Recast the listing below, from the line with "This screenshot has" through the end, as a Markdown table with the columns Row and Line, giving a row number and the line for each line. Skip blank lines and leave the pictures out of the answer.

-- Start Material --

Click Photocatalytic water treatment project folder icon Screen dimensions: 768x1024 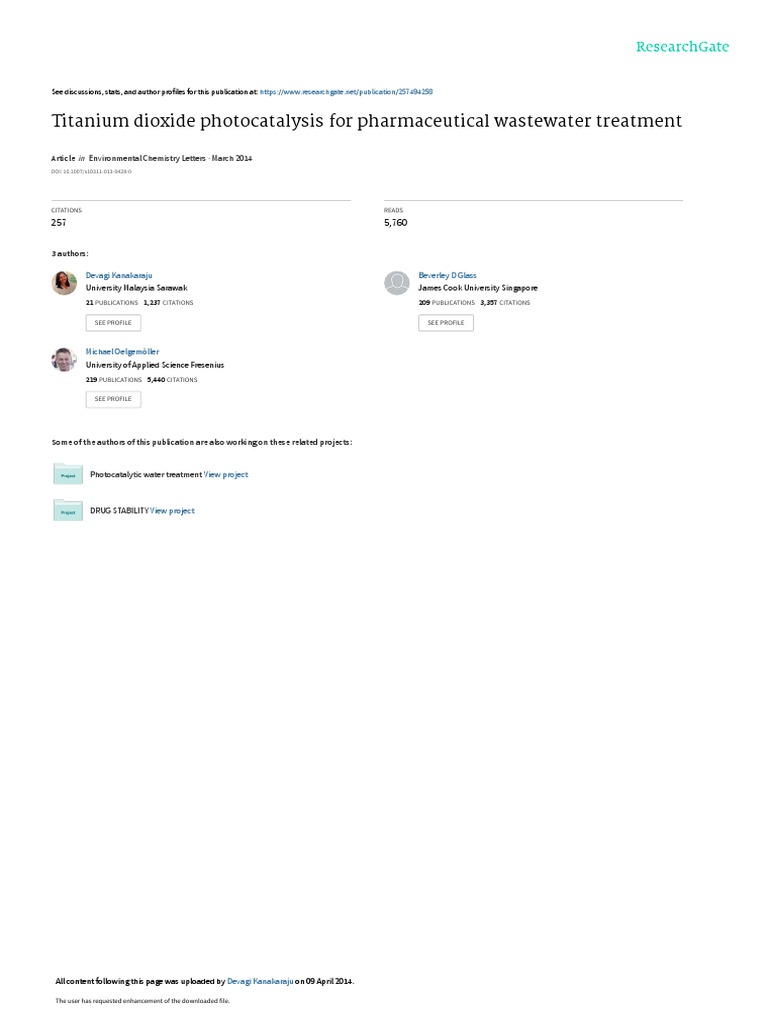[68, 474]
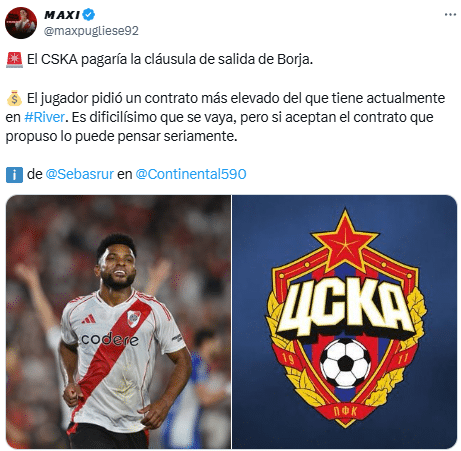
Task: Click the money bag emoji
Action: [14, 98]
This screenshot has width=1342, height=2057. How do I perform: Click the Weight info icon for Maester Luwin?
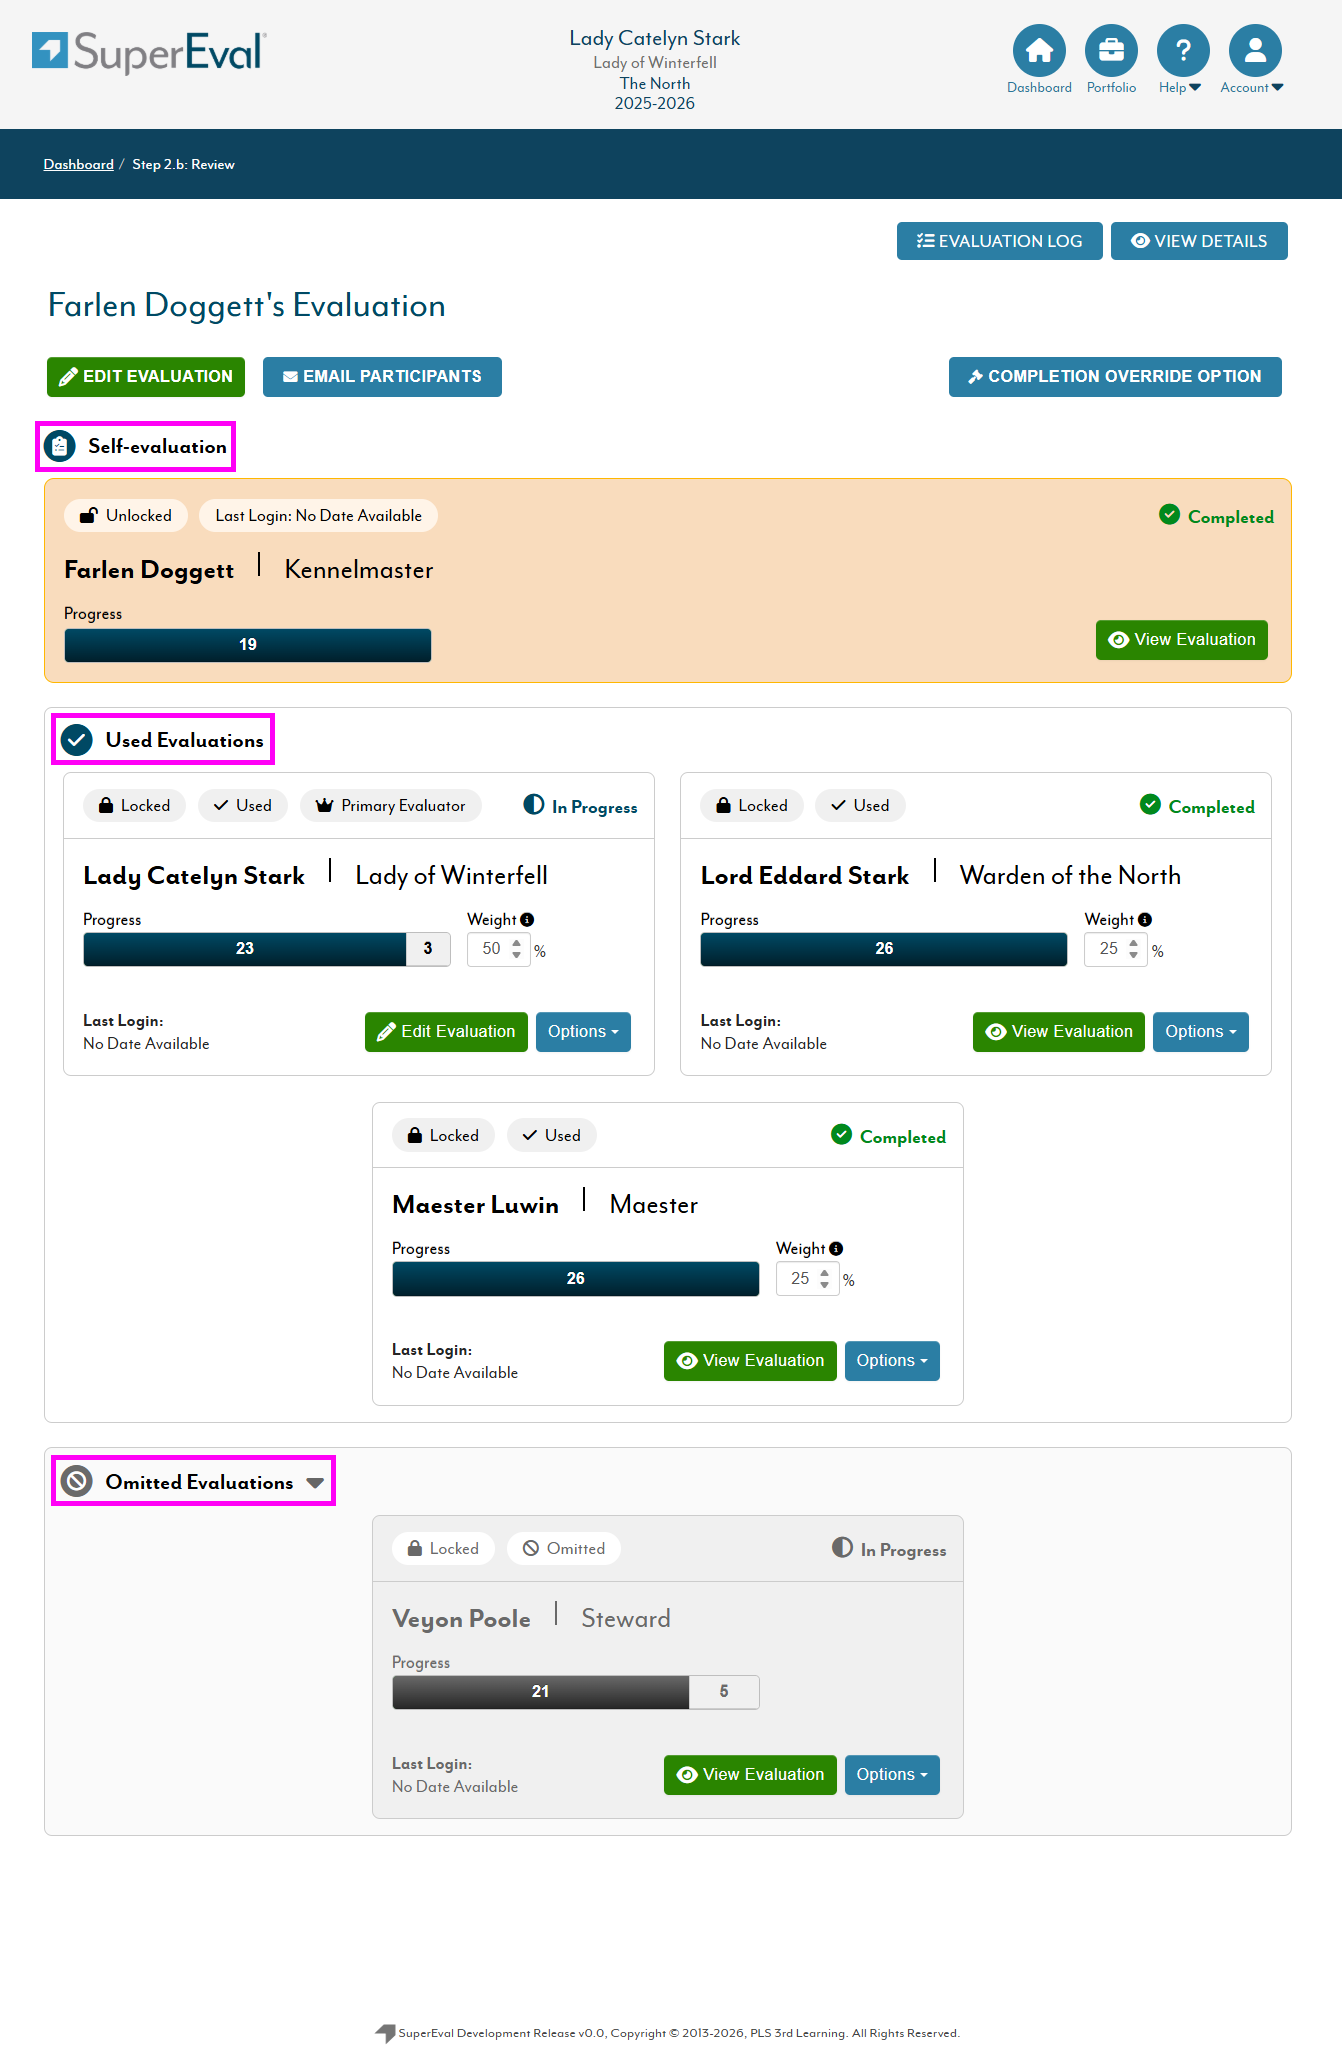[x=836, y=1249]
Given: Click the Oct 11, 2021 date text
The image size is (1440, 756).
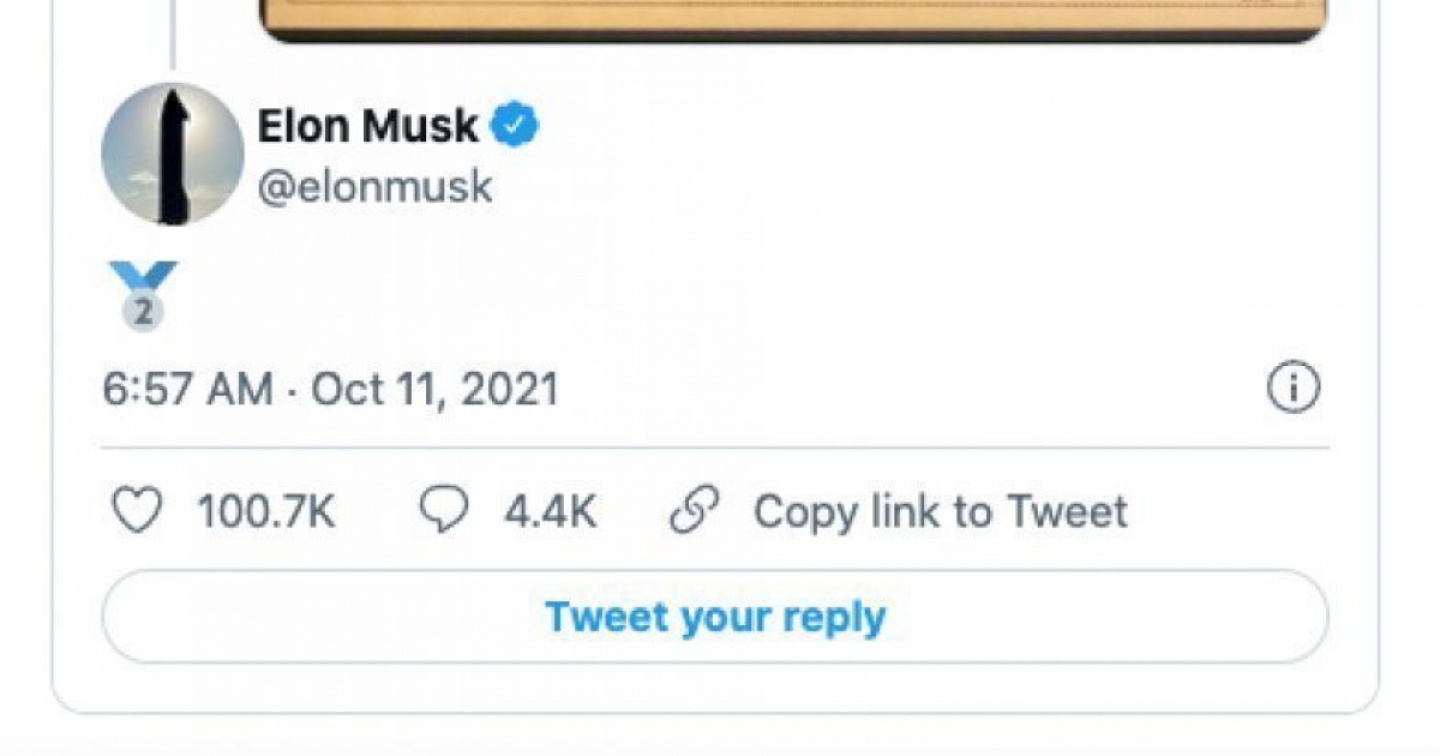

-- End Material --

Answer to the exercise =
| Row | Line |
|---|---|
| 1 | This screenshot has width=1342, height=2057. How do I perform: Click the Weight info icon for Maester Luwin? |
| 2 | [x=836, y=1249] |
| 3 | Given: Click the Oct 11, 2021 date text |
| 4 | The image size is (1440, 756). |